J’oublie mes clés, j’oublie les dates, j’oublie le pain, parfois les rendez-vous, j’oublie les chiffres et aussi les factures …
Mais après tout … qu’importe ?
Je n’oublie pas les paysages, les parfums, les ressentis, les mots, les regards, les sourires et les gestes .
Je me souviens de ces routes sinueuses à travers la garrigue et les bois qui nous conduisaient jusqu’au fond de la combe parmi les émanations d’humus et de champignons qui s’élevaient des caniveaux.
Tout en bas, d’énormes bâtisses, refermées sur elles mêmes, dont se dégageait une atmosphère carcérale quelque peu angoissante des usines d’autrefois : fenêtres à barreaux, murs gris, escaliers de pierres, rampes métalliques.
Ca et là, le cliquetis de clés, des grincements de portillons rouillés, des petits groupes qui circulent.
Je revois ces sombres couloirs interminables, aux vieux planchers lessivés à l’eau de javel où se perdaient les voix.
Tout aurait pu y être hostile, mais chaque année en Septembre une vague de jeunesse déferlait sous les toits, avec ses pénates et sa vitalité pour venir y acquérir en un
an une expérience professionnelle auprès d’enfants… pas comme les autres.
Nous étions répartis dans de vastes chambres austères avec de grosses poutres au plafond, à peine éclairées par une petite fenêtre mansardée et un enduit blanc contre les murs, et
dans les coins, un ou deux lits métalliques, selon les besoins.
La journée terminée, nos éclats de voix et nos rires, jets de lumière joyeuse dans cet univers calfeutré, se mêlaient au café pour redonner la vie.
Je ressens encore l’atmosphère moite et quelque peu nauséeuse des immenses dortoirs à leur ouverture dès 7 heures du matin.
J’entends le tumulte de ces vastes salles à manger où les enfants prenaient leurs repas au milieu des adjonctions amplifiées des moniteurs .

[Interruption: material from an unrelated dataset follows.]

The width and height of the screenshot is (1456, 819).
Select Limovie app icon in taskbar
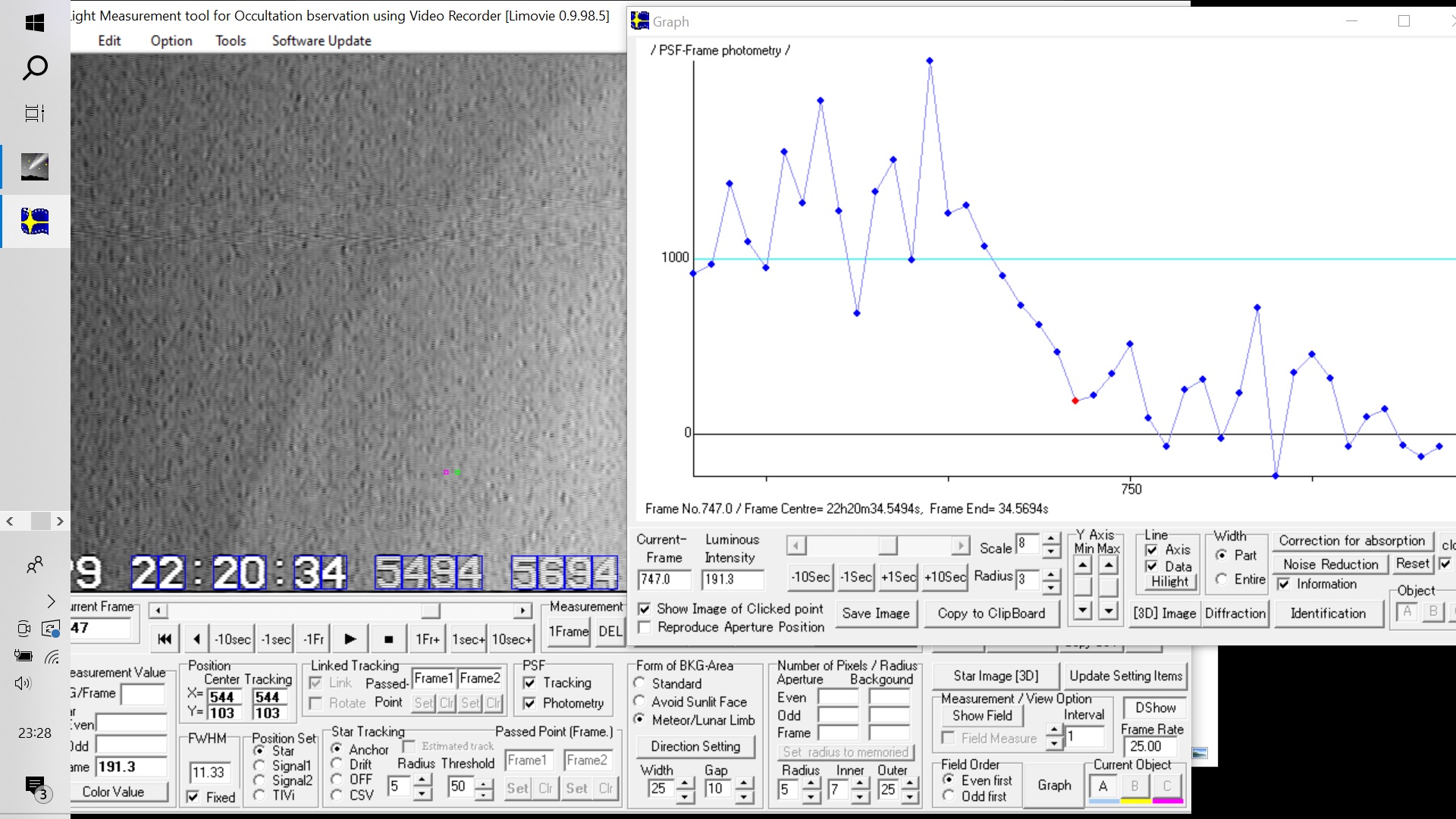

Je revois ces petites classes colorées où étaient organisées par petits groupes des activités manuelles ou d’éveil selon leurs aptitudes.
Sous la chaleur de Juillet, je me souviens des promenades en petits groupes sur les sentiers caillouteux et poussiéreux parmi les taillis épineux, les chênes verts, les thyms, les romarins, les parfums sucrés de figues et de mûres.

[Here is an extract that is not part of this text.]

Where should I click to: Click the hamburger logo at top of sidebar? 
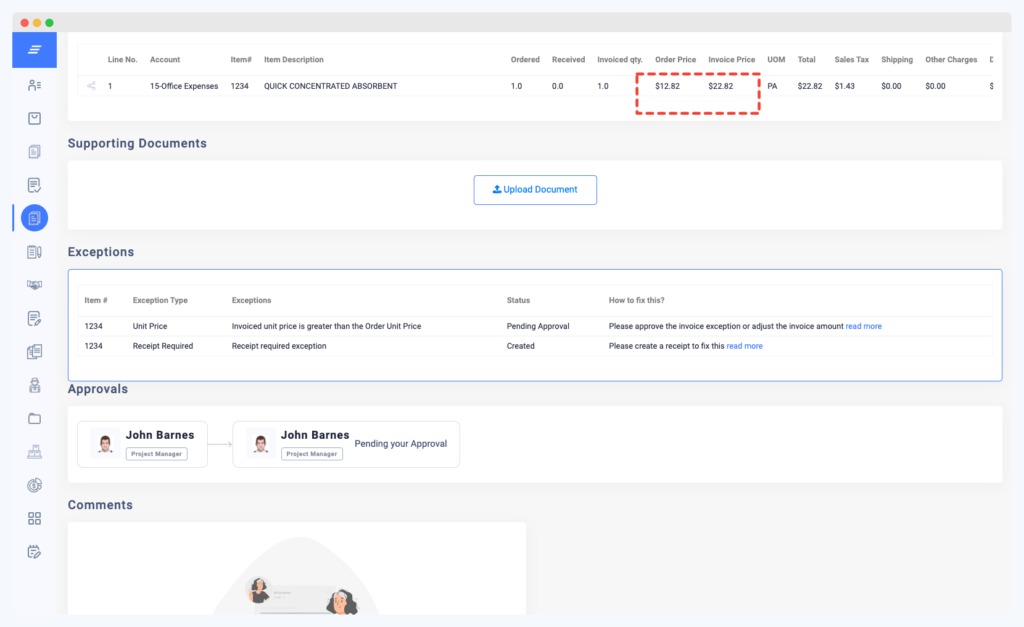(34, 50)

Le moment du goûter tant attendu par les enfants était aussi pour les moniteurs un espace de franche rigolade entre les anciens et les nouveaux, autour des tranches de pain et des barres de chocolat ou de pâtes de fruits .
Certains enfants jouaient entre eux ou seul, d’autres tentaient d’apprivoiser quelques chèvres intrépides, d’autres restaient à nos côtés rassurés par notre présence et notre bonne
humeur.
C’est parmi eux que j’ai découvert la valeur des choses simples.

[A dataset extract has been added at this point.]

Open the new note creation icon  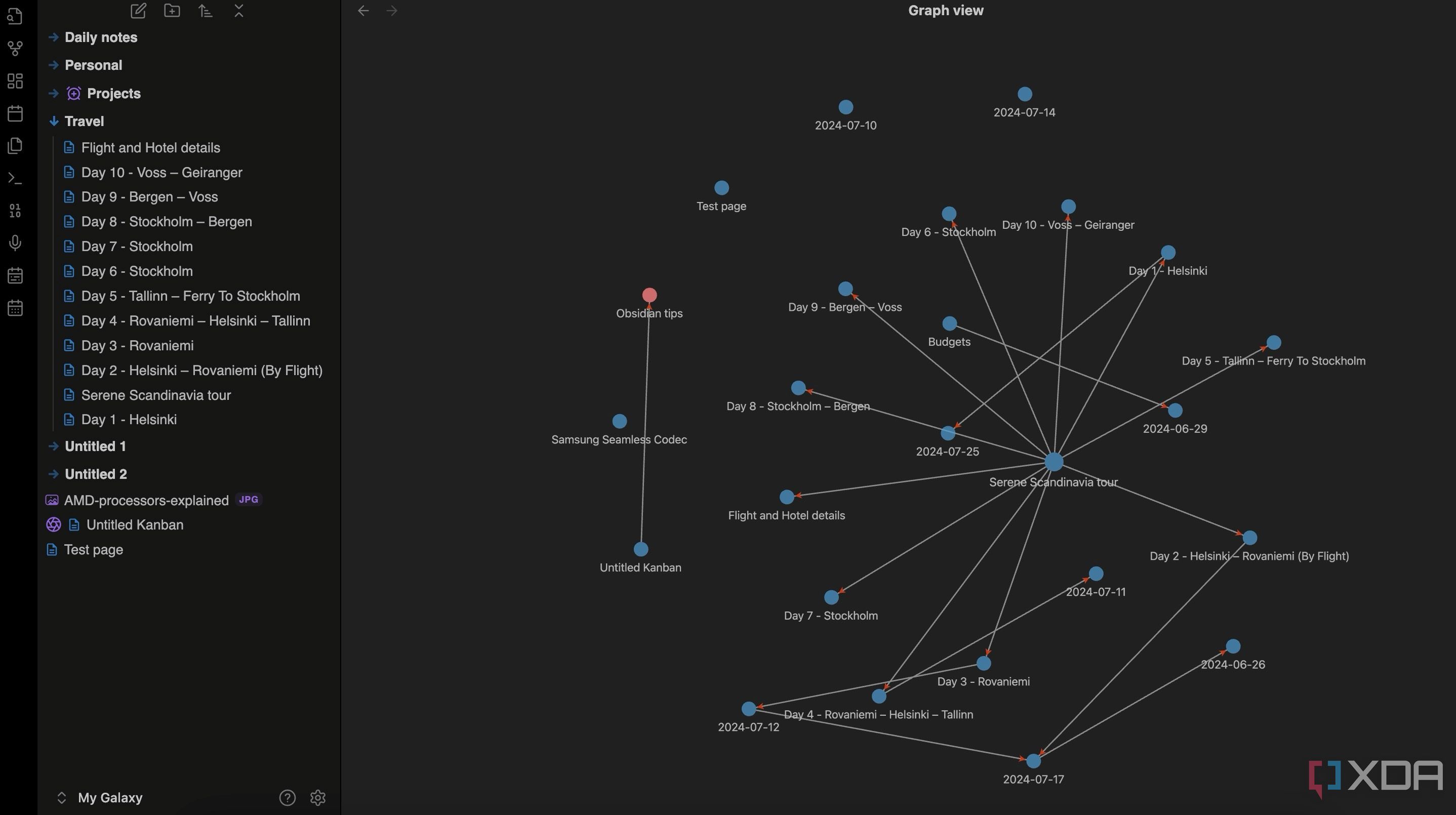(x=138, y=11)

Enfin, je n’ai pas oublié cette tendre présence, paternelle et séductrice à la fois, le timbre chaud de sa voix, son regard noir et ses cheveux de jais, et puis ce lourd chagrin qu’il m’avait déposé un jour pendant la promenade dans le bois à l’abri des regards : dans la semaine qui avait précédé, son fils qui avait alors mon âge s’en était allé sur sa moto pour toujours.
Il m’avait confié son désarroi avant que je m’en aille et en échange je lui laissai mon insouciance.
Parenthèse de ma vie, passerelle pour un futur, je garde de cette année là un rien de mélancolie et un flot de ressentis que, c’est certain … je n’oublierai pas .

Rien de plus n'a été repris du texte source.